It’s new, and it’s good :-)
- VMFS-5 increases limits (without increasing extents) to 64TB.
- It enables 2TB+ RDMs.
- It uses a common allocation size of 1MB.
- It increases the small block allocations available for total use.
- It is a dependency for SCSI UNMAP
- It uses the VAAI HW accelerated locking more extensively.
A couple things that it doesn’t do:
- Increase the maximum LUN counts. Although frankly, with the fact that people should be using larger datastores with VAAI and VMFS-5, that should help with this.
- While it can non-disruptively be upgraded from VMFS-3 to VMFS-5 – this doesn’t net you all the goodness. IMO, if it were my environment – I would tend to create new datastores and svmotion. If I were large, I would still do it that way – but would do it programmatically.
What is left out during the upgrade from VMFS3 to VMFS5?
Also, what happens if you have over 1MB blocks on VMFS3 now?
As I am not familiar with the SCSI UNMAP command, are there any arrays that will not support this (on the EMC side)?
Thanks,
@JonKohler
Posted by: Jon Kohler | July 12, 2011 at 11:28 PM
Good info, can you expand on the VMFS 3 to VMFS 5 upgrade and not getting all the goodness?

Supplied entries —
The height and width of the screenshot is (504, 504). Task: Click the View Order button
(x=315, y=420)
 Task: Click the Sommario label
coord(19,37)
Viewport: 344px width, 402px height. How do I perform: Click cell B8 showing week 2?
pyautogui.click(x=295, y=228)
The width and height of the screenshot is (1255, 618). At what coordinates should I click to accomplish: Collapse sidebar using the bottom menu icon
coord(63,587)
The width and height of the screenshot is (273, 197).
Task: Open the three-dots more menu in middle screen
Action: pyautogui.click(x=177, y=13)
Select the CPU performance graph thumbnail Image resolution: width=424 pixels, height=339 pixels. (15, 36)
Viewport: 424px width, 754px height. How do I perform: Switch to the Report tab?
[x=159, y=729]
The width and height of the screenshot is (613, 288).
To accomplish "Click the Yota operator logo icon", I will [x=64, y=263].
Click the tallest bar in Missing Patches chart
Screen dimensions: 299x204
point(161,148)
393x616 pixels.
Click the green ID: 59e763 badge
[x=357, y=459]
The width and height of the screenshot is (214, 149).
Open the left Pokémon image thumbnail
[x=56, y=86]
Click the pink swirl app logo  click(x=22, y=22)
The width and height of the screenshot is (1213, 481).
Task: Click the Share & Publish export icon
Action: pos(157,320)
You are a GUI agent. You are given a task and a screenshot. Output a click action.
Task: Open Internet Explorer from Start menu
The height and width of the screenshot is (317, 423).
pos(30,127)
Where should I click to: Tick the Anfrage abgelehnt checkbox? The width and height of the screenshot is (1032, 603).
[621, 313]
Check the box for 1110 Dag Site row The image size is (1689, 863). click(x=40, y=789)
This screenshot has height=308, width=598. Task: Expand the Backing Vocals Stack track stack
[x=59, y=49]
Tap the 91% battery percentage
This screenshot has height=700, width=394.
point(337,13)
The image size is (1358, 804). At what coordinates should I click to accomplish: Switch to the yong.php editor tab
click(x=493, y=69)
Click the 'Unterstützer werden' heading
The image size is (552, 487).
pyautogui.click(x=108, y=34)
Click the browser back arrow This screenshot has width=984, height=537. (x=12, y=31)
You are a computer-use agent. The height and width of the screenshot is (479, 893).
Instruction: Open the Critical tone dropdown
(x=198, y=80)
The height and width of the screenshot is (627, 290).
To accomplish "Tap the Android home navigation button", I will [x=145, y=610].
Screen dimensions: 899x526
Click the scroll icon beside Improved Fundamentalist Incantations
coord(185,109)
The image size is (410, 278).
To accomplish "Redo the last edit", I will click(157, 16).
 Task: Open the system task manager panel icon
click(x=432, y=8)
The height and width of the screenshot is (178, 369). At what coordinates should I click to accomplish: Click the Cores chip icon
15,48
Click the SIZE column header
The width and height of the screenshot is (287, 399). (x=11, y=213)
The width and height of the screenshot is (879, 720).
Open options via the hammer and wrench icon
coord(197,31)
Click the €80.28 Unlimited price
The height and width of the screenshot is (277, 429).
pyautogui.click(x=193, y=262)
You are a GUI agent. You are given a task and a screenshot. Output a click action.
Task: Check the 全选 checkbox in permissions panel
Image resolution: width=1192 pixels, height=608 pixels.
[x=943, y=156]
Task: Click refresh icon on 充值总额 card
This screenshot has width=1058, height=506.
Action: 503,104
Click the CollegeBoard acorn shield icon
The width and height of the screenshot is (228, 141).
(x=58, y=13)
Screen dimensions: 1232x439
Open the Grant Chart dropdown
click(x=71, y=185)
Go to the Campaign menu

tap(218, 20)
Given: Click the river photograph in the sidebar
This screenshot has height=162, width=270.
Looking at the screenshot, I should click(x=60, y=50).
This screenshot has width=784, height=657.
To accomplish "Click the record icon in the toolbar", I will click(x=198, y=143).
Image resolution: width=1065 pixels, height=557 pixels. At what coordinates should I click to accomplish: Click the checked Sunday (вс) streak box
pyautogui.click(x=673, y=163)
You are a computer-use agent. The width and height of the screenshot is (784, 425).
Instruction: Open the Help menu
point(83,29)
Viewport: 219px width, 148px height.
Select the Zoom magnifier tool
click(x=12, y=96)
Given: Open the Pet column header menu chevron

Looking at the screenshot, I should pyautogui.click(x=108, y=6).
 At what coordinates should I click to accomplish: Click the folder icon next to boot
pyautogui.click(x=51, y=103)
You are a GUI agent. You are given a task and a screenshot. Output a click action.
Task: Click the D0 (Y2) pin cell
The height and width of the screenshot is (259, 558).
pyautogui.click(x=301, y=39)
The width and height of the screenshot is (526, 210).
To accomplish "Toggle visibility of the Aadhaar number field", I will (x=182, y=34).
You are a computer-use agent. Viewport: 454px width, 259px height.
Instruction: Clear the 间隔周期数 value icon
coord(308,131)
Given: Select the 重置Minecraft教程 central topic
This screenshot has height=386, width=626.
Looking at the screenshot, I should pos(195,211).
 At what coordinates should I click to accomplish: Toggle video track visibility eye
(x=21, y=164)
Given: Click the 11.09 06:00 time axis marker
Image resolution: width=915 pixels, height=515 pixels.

Brief — Reproduce the VMFS-5 post word for word, beginning with the words "A couple things" and stopping after the words "all the goodness?".

Response to this exercise —
A couple things that it doesn’t do:
- Increase the maximum LUN counts. Although frankly, with the fact that people should be using larger datastores with VAAI and VMFS-5, that should help with this.
- While it can non-disruptively be upgraded from VMFS-3 to VMFS-5 – this doesn’t net you all the goodness. IMO, if it were my environment – I would tend to create new datastores and svmotion. If I were large, I would still do it that way – but would do it programmatically.
What is left out during the upgrade from VMFS3 to VMFS5?
Also, what happens if you have over 1MB blocks on VMFS3 now?
As I am not familiar with the SCSI UNMAP command, are there any arrays that will not support this (on the EMC side)?
Thanks,
@JonKohler
Posted by: Jon Kohler | July 12, 2011 at 11:28 PM
Good info, can you expand on the VMFS 3 to VMFS 5 upgrade and not getting all the goodness?